Current natural gas market conditions make this a particularly bleak time to be exposed to market prices. Henry Hub spot prices averaged $2.07/MMbtu in November; the lowest level seen since 1998, and according to NGI the spot price plunged below $2.00/MMbtu in the first week of November for the first time since the summer of 2012. As we pointed out in “Breakdown: U.S. Natural Gas Storage Hits 4 Tcf for the First Time”, working natural gas inventories recently reached an all-time high. We also detailed the threat to winter gas prices in “A Hazy Shade of Winter – Shadow of Storage Surplus Threatens Winter Natural Gas prices” and “Hazy Shade of Winter Part 2”. In its November 2015 Short Term Energy Outlook, the U.S. Energy Information Administration said it expects warmer than average temperatures caused by the strong El Nino in the Pacific Ocean will reduce winter heating demand and provide little price relief to gas producers. And with the CME/NYMEX forward curve below $3.00/MMbtu until December 2017, the access to additional shelter for next year’s volumes doesn’t look good.
The lack of price protection and weak prices will mean significantly lower cash flows, which is likely to trigger additional capital spending reductions and the possibility of production curtailments for the universe of producers, regardless of size.

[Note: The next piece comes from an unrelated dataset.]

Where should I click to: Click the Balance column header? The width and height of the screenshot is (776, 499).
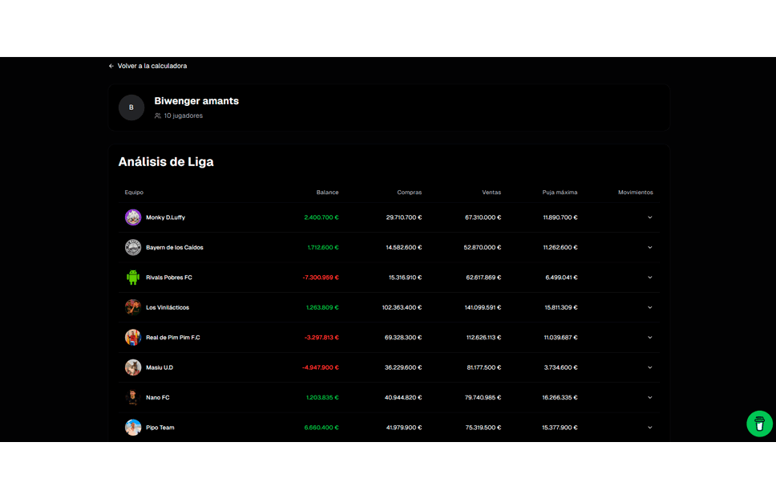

The most significant impact will be further reductions in cash flow for mid-size and smaller producers, which have been struggling with high debt.
Large E&Ps virtually unhedged but supported by balance sheet strength
According to most of the reports we’ve seen, large E&Ps have less than 10% of their 2015 natural gas production hedged. These large companies make up more than 75% of production, so their capital spending reductions and production curtailments are major factors in 2016 gas supply.